* _ASSIGNMENT_
This task calls for copying each line below that contains "computer".

# # # # # # #

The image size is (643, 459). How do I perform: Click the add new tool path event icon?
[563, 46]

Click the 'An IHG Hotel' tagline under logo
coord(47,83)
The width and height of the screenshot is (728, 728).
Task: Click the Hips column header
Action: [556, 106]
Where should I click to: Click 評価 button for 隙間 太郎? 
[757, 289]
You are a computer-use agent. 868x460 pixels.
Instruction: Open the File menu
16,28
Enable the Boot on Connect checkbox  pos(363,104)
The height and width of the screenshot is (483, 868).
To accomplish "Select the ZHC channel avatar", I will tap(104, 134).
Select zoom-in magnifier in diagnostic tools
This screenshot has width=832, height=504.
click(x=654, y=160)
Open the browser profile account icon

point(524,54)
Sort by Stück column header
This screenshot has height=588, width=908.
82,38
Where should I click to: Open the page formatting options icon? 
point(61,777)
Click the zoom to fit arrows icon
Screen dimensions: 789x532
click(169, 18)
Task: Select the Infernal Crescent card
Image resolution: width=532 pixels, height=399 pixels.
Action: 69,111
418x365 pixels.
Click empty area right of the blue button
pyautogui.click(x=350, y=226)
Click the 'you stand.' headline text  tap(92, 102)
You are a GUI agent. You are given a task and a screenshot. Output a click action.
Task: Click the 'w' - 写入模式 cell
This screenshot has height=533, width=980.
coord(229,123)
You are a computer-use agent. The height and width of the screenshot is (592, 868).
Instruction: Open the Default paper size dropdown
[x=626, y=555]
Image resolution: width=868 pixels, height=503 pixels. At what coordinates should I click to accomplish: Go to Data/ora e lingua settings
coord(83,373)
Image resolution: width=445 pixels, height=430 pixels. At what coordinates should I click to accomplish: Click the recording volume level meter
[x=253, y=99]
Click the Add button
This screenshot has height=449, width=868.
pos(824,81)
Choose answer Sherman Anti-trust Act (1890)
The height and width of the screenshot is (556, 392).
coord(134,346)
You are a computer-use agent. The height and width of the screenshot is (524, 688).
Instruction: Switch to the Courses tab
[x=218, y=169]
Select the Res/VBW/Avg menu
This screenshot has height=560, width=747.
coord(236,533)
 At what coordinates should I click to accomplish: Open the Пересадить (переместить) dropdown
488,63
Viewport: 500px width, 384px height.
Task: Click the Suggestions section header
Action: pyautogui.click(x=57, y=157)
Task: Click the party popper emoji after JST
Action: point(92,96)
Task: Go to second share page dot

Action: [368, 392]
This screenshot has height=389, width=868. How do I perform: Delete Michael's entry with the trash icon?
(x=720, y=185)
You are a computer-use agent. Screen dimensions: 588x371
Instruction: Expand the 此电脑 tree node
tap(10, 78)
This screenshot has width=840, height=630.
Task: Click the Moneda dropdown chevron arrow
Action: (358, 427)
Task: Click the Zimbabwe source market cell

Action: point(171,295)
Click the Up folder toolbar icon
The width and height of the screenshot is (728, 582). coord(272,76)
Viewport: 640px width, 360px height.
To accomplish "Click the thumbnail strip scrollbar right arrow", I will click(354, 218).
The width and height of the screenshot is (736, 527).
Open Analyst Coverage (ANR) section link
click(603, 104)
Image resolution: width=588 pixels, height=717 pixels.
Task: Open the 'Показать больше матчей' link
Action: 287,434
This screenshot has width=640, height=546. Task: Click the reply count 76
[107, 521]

# # # # # # #

* _SOLUTION TO THE PROBLEM_
You are a computer-use agent. 868x460 pixels.
You are a computer-use agent. The height and width of the screenshot is (592, 868).
You are a computer-use agent. The height and width of the screenshot is (524, 688).
You are a computer-use agent. Screen dimensions: 588x371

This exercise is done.